Social neuroscience reframes this challenge not as a motivation problem, but a design problem.

Designing learning environments, not just content

A social neuroscience lens shifts the focus from “What content should we deliver?” to “What conditions does the brain need in order to learn?”

When applied well, this allows organisations to:

  • Tailor formats

Blend data, stories, frameworks, reflection, experimentation, and dialogue—so different brains can access the same message through different doors.

  • Vary interaction deliberately

Mix solo thinking, structured discussion, peer challenge, visual mapping, and practical application. This prevents dominance by a single thinking style and keeps energy balanced across the group.

  • Design psychologically safe challenge

Learning works best when there is stretch without threat.

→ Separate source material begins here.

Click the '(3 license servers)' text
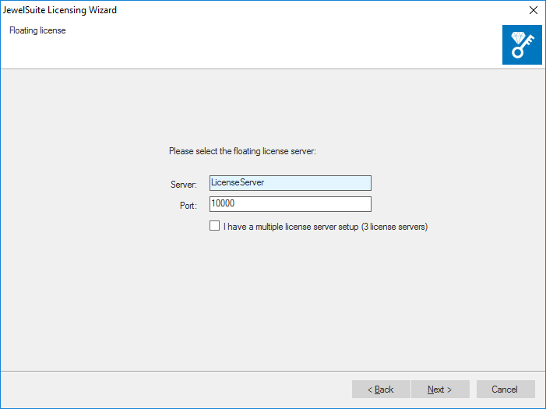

Safety enables experimentation; challenge creates commitment.

Thankfully, this approach doesn’t mean creating separate programmes for everyone. It means designing adaptive learning environments that flex within a shared experience.

Why this matters at every level of the organisation

At entry and early-career levels, social neuroscience based training builds confidence, inclusion, and skill transfer. People feel seen, capable, and able to contribute—rather than labelled as “not leadership material” because they don’t think loudly or quickly.

At management level, it improves decision quality, collaboration, and conflict resolution. Leaders begin to recognise that difference is not dysfunction—and that diverse thinking is an asset, not an obstacle.

At senior and board level, it enables better systems thinking. Complex, ambiguous challenges require multiple cognitive lenses. Training that honours this diversity strengthens strategic judgment rather than reinforcing groupthink.

In all cases, the organisation benefits from higher engagement, faster application of learning, and cultures that value contribution over conformity.

From training to transformation

Tools and frameworks that explicitly surface cognitive diversity—such as those grounded in social neuroscience—give this approach practical shape. They provide a shared language for difference, reduce unhelpful judgement, and help people adapt how they communicate, lead, and learn.

But the deeper shift is philosophical. It’s moving from asking, “How do we get people to fit our training?” to “How do we design training that unlocks how people already think?”

That’s the difference between training and transformation.

Because the goal was never to teach everyone to climb the same tree.

The goal is to help the whole organisation move forward—by letting the fish swim, the birds fly, and the squirrels, koalas and leopards climb the trees, together!